SIGNIFICANCE AND USE
5.1 The specific gravity or density of a solid is a property that can be measured conveniently to follow physical changes in a sample, to indicate degree of uniformity among different sampling units or specimens, or to indicate the average density of a large item.  
5.2 It is possible that variations in density of a particular plastic lumber or shapes specimen will be due to changes in crystallinity, loss of plasticizer/solvent content, differences in degree of foaming, or to other causes. It is possible that portions of a sample will differ in density because of difference in crystallinity, thermal history, porosity, and composition (types or proportions of resin, plasticizer, pigment, or filler).
Note 3: Reference is made to Test Method D1622/D1622M.  
5.3 Density is useful for calculating strength to weight and cost to weight ratios.  
5.4 If the cross-sectional area of the specimen is required for future testing on a particular sample, it is acceptable to determine it from a specific gravity measurement, see Eq 4.
SCOPE
1.1 This test method covers the determination of the bulk density and specific gravity of plastic lumber and shapes in their “as manufactured” form. As such, this is a test method for evaluating the properties of plastic lumber or shapes as a product and not a material property test method.  
1.2 This test method is suitable for determining the bulk specific gravity or bulk density by immersion of the entire item or a representative cross section in water. This test method involves the weighing of a one piece specimen in water, using a sinker with plastics that are lighter than water. This test method is suitable for products that are wet by, but otherwise not affected by water for the duration of the test.
Note 1: This test method was developed for application to plastic lumber materials, but it is generic enough that it would be equally applicable to other plastic composite materials, including wood-plastic composite materials.  
1.3 Plastic lumber and plastic shapes are currently made predominately from recycled plastics. However, this test method would also be applicable to similar manufactured plastic products made from virgin resins where the product is non-homogeneous in the cross-section.  
1.4 The values stated in SI units are to be regarded as standard.  
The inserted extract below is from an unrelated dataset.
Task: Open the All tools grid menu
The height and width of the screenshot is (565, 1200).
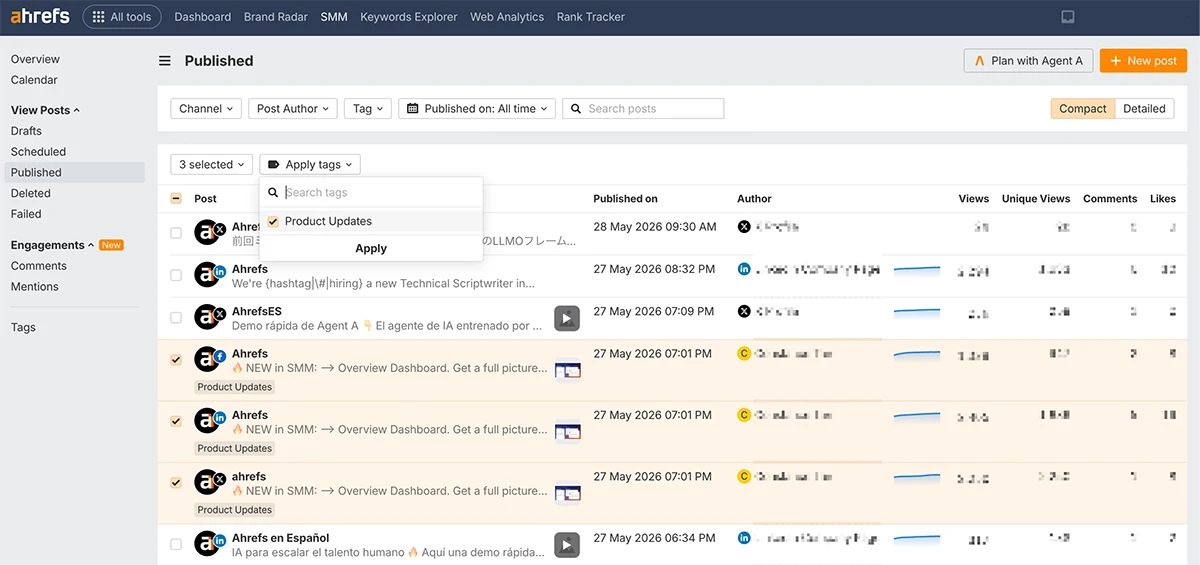Action: tap(121, 17)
1.5 This standard does not purport to address all of the safety concerns, if any, associated with its use. It is the responsibility of the user of this standard to establish appropriate safety, health, and environmental practices and determine the applicability of regulatory limitations prior to use.
Note 2: There is no known ISO equivalent to this test method.  
1.6 This international standard was developed in accordance with internationally recognized principles on standardization established in the Decision on Principles for the Development of International Standards, Guides and Recommendations issued by the World Trade Organization Technical Barriers to Trade (TBT) Committee.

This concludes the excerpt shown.